TASK MATERIAL
Segment Open
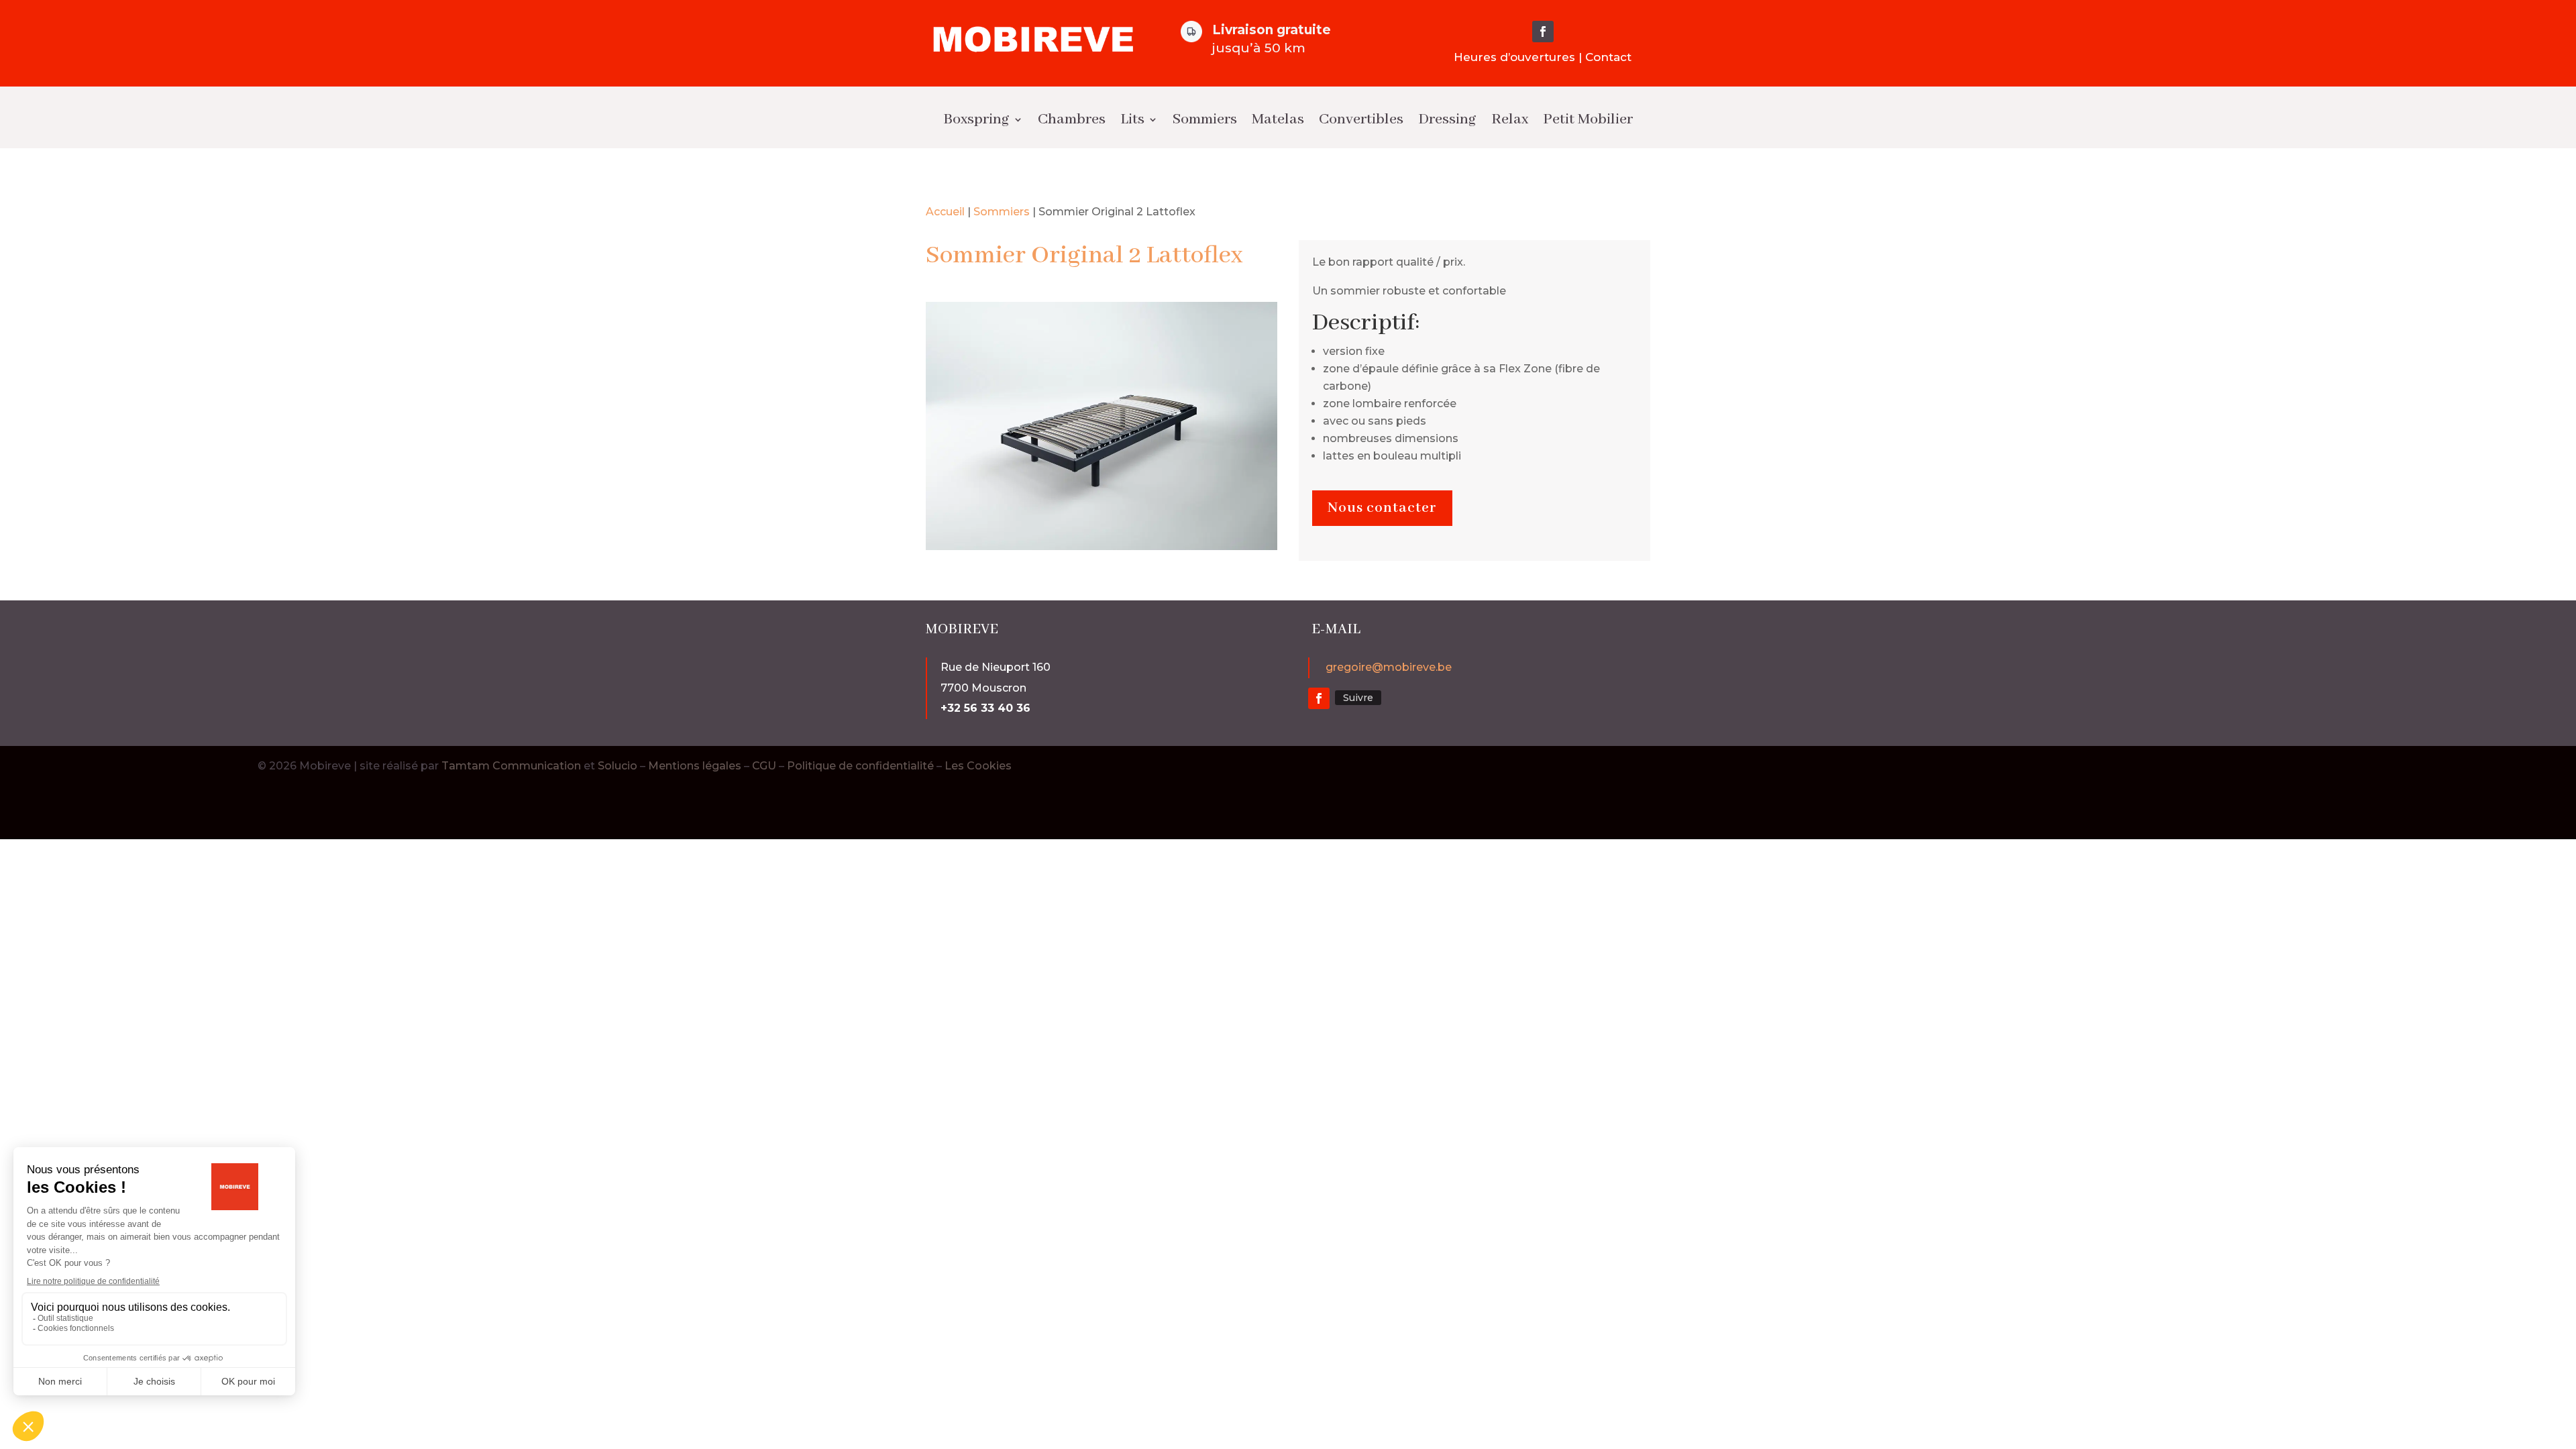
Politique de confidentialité (860, 765)
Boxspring (976, 119)
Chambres (1072, 119)
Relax (1509, 119)
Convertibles (1361, 119)
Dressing (1447, 119)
Segment Closed
WHAT TO DO
Would it be possible to print the records above verbatim, pictures omitted?

ANSWER TO THIS EXERCISE
Politique de confidentialité (860, 765)
Boxspring (976, 119)
Chambres (1072, 119)
Relax (1509, 119)
Convertibles (1361, 119)
Dressing (1447, 119)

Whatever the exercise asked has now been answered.